YOUR INSTRUCTIONS:
Reproduce the Mr. Robot episode recap below word for word, in its entirety.

DOCUMENT EXTRACT:

++++++++++

Six Questions We Have After The Best ‘Mr. Robot’ Episode Of Season Two


The second season of Mr. Robot has been a slow boil. We spent a lot of time in “Elliot’s mom’s house,” and inside Elliot’s head, as the fallout from last season’s hack played out in his absence. For the most part, this fallout was depicted through the show’s female characters. Angela and Darlene both tried to assert themselves in their new roles, and Joanna did, well, lots of Joanna stuff — murder, violent bedroom things, being intense while wearing immaculate designer outfits — with her husband missing. But now with Elliot out and the FBI closing in on the fsociety operation, all of those things are starting to change, and everything came to a head in this week’s suspenseful episode, “Hidden Process,” which kind of served as the typical action-packed prestige television penultimate episode because the next two are being billed as a two-part season finale.

Despite the episode being the first one since the premiere to check in at a standard, non-extended 43 minutes (or maybe because of it), it was packed with big developments. A lot of things happened. This post is 1,500 words and I don’t even mention the thing at the beginning where Price compares himself to the Almighty Lord and insinuates that there are only two people on Earth more powerful than him. (My money is on Whiterose and Martha Stewart.) So let’s jump in before this gets out of hand.

++++++++++

EXTRACTED MATERIAL:
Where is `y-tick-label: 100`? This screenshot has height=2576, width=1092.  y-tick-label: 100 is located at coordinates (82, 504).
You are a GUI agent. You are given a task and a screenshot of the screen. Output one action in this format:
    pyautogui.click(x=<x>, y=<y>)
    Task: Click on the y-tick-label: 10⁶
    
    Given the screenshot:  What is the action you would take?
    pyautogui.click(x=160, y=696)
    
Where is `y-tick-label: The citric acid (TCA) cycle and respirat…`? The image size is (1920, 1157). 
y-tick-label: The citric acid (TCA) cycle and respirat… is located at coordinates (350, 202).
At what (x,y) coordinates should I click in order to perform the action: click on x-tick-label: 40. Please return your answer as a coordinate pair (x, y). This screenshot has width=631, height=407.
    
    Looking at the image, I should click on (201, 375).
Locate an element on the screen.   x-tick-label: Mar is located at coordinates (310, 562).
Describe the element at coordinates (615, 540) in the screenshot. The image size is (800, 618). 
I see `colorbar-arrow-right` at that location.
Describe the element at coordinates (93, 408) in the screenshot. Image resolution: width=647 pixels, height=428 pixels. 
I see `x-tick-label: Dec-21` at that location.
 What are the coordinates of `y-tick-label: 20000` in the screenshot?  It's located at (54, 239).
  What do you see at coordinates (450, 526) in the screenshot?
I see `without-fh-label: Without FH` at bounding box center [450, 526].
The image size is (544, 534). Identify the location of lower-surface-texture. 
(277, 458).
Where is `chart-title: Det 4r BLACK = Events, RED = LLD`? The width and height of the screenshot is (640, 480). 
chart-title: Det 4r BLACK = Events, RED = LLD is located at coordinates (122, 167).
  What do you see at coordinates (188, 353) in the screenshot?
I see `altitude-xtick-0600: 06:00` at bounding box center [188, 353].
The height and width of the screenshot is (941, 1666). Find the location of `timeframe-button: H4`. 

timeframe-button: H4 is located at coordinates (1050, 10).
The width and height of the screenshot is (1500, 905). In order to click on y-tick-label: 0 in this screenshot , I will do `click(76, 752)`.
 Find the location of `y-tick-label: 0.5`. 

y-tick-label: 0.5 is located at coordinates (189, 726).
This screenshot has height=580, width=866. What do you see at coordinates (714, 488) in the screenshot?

++++++++++

RESPONSE AREA:
Six Questions We Have After The Best ‘Mr. Robot’ Episode Of Season Two


The second season of Mr. Robot has been a slow boil. We spent a lot of time in “Elliot’s mom’s house,” and inside Elliot’s head, as the fallout from last season’s hack played out in his absence. For the most part, this fallout was depicted through the show’s female characters. Angela and Darlene both tried to assert themselves in their new roles, and Joanna did, well, lots of Joanna stuff — murder, violent bedroom things, being intense while wearing immaculate designer outfits — with her husband missing. But now with Elliot out and the FBI closing in on the fsociety operation, all of those things are starting to change, and everything came to a head in this week’s suspenseful episode, “Hidden Process,” which kind of served as the typical action-packed prestige television penultimate episode because the next two are being billed as a two-part season finale.

Despite the episode being the first one since the premiere to check in at a standard, non-extended 43 minutes (or maybe because of it), it was packed with big developments. A lot of things happened. This post is 1,500 words and I don’t even mention the thing at the beginning where Price compares himself to the Almighty Lord and insinuates that there are only two people on Earth more powerful than him. (My money is on Whiterose and Martha Stewart.) So let’s jump in before this gets out of hand.